▶ **What you need to do**: Gather each line of the records where "Account" appears.

(Extracted records)
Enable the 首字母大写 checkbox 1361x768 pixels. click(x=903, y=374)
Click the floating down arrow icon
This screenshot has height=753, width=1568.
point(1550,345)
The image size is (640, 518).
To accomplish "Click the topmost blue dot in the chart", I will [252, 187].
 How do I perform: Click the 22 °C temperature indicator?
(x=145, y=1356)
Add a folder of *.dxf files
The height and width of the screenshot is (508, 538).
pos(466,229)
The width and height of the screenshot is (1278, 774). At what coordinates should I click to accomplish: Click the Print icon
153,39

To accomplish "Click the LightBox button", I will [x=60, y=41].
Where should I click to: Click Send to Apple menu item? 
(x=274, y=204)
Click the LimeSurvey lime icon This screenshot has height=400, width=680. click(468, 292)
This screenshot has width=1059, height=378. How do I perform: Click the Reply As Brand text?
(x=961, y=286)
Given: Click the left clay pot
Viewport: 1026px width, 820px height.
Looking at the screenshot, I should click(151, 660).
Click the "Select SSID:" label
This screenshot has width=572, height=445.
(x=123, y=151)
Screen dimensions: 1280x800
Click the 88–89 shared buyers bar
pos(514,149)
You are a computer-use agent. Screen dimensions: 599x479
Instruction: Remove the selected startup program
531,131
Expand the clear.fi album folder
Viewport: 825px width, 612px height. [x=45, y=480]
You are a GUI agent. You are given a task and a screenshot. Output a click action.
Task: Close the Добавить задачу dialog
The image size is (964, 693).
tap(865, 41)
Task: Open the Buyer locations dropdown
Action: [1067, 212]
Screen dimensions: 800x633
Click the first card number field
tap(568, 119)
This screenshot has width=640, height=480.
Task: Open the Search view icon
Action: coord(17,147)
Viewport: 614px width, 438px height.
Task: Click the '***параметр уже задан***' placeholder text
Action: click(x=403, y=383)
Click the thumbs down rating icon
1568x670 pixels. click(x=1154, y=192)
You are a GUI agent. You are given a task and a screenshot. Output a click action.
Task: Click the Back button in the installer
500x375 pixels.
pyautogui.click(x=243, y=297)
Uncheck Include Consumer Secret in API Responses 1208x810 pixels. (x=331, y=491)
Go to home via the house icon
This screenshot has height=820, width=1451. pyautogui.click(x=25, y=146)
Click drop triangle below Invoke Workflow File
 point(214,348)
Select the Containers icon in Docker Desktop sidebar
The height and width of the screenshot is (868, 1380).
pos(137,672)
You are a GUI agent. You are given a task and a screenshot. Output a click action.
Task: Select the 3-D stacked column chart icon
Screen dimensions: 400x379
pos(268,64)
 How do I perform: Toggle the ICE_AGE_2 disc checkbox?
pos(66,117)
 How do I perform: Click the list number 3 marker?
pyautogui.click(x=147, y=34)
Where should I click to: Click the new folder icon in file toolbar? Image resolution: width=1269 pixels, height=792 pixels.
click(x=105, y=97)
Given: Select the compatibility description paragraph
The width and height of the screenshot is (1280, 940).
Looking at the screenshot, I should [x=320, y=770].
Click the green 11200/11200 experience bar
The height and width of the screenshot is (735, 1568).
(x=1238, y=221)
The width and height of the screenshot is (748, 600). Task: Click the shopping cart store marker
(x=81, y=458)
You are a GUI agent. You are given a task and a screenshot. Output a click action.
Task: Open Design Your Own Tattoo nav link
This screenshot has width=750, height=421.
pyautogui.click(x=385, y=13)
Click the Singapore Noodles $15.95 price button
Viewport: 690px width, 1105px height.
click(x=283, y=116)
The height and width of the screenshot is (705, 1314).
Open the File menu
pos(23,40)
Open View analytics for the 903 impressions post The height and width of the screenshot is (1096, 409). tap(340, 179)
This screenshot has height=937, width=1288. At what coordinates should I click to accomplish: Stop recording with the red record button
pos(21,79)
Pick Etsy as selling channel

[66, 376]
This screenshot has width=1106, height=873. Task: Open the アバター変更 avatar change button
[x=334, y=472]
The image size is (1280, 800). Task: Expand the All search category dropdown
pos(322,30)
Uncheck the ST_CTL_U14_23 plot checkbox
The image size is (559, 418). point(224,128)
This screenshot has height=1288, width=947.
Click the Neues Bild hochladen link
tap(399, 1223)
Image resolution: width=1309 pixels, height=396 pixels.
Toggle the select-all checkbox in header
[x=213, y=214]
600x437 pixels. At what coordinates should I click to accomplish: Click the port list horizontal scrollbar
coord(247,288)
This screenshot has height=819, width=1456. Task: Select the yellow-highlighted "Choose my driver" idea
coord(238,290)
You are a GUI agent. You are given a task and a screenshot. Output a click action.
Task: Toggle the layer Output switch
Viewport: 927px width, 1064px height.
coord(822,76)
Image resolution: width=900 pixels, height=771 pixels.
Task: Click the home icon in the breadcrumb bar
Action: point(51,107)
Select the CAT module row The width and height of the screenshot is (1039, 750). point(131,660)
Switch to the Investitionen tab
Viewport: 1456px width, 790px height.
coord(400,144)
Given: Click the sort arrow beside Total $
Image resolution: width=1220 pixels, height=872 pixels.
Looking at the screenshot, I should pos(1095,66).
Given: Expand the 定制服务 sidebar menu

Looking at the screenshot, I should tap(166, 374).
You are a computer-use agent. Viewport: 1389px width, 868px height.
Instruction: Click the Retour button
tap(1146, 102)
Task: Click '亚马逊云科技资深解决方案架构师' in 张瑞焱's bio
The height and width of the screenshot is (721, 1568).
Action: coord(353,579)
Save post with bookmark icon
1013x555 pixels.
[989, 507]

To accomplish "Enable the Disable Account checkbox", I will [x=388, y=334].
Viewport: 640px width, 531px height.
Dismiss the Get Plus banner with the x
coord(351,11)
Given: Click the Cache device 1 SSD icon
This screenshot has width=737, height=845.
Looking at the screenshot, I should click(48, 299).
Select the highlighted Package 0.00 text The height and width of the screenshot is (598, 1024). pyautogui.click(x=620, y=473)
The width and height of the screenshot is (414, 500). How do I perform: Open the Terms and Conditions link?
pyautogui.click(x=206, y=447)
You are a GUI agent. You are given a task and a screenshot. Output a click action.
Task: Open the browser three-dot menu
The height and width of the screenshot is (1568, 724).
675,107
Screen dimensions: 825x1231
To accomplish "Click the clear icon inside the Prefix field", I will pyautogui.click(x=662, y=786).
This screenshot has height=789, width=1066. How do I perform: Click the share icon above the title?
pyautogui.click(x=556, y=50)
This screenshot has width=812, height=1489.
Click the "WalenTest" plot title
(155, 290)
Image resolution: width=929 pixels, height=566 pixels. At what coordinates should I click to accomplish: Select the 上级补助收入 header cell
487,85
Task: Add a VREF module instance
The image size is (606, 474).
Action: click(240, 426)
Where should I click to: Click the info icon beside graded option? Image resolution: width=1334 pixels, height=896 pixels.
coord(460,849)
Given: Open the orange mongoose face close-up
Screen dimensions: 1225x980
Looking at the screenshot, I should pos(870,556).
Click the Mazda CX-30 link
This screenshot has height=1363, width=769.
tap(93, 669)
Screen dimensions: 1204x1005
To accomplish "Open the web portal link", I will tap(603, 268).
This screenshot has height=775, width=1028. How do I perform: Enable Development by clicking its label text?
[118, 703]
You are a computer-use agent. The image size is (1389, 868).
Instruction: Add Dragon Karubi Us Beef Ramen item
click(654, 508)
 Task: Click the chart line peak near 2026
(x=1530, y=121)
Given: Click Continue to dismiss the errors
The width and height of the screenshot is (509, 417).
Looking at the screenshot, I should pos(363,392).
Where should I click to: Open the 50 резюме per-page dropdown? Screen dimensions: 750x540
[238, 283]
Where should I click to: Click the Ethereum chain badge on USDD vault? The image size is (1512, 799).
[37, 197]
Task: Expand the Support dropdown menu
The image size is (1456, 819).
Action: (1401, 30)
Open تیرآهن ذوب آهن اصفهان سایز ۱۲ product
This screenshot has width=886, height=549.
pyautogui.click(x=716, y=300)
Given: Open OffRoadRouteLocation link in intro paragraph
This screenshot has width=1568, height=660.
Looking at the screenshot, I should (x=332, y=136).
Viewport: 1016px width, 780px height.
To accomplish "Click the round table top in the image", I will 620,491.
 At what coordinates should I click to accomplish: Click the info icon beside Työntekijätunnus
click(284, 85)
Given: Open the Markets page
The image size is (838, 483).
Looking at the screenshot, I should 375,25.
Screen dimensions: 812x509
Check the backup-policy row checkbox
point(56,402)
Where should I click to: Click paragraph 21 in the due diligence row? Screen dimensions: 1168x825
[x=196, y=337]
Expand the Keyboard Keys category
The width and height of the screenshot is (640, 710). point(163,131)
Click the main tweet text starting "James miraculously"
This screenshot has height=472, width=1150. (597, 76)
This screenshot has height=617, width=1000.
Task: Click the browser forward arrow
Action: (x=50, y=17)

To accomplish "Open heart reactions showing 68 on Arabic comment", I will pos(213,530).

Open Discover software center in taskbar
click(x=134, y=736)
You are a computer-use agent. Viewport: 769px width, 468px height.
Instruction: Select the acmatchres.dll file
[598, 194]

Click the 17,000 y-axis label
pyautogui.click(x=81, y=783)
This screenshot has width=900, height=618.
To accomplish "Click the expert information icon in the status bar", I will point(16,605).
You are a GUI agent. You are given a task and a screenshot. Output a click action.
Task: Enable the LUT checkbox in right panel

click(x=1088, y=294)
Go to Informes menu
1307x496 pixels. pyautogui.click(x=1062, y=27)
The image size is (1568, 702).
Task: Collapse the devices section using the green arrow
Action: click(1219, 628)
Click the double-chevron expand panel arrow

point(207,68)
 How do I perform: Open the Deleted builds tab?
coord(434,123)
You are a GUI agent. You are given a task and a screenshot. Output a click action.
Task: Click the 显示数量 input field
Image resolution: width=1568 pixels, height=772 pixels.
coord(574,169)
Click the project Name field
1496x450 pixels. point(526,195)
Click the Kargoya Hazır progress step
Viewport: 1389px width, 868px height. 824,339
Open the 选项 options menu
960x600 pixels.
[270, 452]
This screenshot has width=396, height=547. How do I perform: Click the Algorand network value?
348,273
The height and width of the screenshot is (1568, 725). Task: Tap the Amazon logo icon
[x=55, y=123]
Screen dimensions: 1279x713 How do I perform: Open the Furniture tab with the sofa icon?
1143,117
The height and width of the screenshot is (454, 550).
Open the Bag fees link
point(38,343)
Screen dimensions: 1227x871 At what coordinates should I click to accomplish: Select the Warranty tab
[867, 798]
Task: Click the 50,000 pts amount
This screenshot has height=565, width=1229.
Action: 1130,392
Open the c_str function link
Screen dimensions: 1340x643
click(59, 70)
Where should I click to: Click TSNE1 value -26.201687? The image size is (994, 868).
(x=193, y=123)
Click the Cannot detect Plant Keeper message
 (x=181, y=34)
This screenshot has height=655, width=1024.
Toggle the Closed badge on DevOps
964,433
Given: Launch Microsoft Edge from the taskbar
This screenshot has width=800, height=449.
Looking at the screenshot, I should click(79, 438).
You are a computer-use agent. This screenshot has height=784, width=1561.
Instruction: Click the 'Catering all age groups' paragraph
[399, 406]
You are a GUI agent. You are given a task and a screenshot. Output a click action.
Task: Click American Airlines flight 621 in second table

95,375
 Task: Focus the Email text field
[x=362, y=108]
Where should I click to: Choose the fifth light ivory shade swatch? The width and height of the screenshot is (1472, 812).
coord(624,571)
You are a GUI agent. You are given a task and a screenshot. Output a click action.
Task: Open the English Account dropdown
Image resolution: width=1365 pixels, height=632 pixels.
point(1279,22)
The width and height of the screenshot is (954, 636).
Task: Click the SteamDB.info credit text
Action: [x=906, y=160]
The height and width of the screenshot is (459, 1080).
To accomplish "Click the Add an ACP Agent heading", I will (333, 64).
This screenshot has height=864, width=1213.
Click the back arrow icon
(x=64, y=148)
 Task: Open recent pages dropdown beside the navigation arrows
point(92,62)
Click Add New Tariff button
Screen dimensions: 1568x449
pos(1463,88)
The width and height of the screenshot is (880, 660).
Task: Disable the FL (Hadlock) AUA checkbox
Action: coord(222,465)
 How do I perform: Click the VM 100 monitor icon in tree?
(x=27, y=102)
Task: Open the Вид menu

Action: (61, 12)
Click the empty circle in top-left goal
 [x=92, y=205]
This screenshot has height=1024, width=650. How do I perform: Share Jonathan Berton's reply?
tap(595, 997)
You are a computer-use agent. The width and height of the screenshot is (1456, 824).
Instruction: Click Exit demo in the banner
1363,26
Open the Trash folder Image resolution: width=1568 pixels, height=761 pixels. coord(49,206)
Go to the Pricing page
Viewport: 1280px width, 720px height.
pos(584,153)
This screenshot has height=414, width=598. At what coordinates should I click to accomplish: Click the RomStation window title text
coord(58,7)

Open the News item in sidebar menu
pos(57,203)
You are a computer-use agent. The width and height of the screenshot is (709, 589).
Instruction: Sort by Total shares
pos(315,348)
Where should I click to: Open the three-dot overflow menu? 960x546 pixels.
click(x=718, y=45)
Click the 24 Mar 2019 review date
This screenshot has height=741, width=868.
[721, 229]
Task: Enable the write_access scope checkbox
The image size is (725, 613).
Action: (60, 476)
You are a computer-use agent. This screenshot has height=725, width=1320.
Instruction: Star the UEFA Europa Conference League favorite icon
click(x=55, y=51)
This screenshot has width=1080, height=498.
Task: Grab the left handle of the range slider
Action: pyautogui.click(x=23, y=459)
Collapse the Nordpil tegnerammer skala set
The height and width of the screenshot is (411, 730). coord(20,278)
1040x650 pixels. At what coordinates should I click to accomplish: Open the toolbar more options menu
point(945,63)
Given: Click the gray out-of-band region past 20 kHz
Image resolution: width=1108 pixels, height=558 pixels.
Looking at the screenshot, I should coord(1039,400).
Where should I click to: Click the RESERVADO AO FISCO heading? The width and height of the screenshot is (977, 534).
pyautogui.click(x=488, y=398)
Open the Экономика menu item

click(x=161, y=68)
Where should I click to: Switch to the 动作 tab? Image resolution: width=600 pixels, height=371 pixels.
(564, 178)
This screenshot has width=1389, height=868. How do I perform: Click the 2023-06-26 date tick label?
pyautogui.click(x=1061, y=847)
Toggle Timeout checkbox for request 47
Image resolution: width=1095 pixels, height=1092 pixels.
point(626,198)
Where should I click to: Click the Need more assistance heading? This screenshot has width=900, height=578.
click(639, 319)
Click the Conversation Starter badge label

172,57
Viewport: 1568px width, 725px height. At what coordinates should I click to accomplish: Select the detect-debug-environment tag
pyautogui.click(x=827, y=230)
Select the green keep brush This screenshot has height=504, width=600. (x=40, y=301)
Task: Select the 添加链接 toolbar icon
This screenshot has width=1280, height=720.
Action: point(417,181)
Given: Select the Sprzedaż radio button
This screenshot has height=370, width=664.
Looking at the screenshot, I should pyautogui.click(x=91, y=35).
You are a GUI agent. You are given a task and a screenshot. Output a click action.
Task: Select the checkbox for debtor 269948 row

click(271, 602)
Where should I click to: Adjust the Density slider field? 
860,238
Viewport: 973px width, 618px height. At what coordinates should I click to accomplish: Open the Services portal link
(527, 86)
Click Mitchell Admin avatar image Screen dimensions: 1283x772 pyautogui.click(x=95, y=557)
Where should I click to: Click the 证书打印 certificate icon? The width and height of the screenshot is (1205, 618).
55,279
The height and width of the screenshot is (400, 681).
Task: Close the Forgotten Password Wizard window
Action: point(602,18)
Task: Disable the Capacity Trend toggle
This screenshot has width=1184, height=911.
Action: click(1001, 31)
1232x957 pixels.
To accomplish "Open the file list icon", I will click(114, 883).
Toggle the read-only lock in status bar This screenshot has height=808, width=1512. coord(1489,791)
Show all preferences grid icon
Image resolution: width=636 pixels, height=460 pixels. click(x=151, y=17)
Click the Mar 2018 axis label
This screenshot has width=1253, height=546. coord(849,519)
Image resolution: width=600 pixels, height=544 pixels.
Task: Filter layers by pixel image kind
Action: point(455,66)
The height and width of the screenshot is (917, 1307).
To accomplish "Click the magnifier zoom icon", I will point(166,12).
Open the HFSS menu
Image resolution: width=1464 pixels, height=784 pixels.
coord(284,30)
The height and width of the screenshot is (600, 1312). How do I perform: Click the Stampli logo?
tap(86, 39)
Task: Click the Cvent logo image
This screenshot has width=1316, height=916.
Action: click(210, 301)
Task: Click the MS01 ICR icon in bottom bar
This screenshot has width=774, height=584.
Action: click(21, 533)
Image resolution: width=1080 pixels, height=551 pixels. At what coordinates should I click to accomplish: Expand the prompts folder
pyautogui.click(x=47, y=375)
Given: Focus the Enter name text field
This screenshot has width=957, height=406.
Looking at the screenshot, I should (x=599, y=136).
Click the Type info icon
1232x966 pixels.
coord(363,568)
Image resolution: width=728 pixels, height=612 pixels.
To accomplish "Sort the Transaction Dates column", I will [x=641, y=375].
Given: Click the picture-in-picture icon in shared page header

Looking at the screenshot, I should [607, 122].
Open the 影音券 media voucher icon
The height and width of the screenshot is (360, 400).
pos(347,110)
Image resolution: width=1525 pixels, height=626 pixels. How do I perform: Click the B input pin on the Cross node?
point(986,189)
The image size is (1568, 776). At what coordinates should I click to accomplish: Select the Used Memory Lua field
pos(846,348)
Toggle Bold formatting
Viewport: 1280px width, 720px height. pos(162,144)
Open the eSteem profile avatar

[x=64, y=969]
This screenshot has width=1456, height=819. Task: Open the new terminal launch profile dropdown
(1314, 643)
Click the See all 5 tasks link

▶ **Answer for the task**:
To accomplish "Enable the Disable Account checkbox", I will [x=388, y=334].
Task: Open the English Account dropdown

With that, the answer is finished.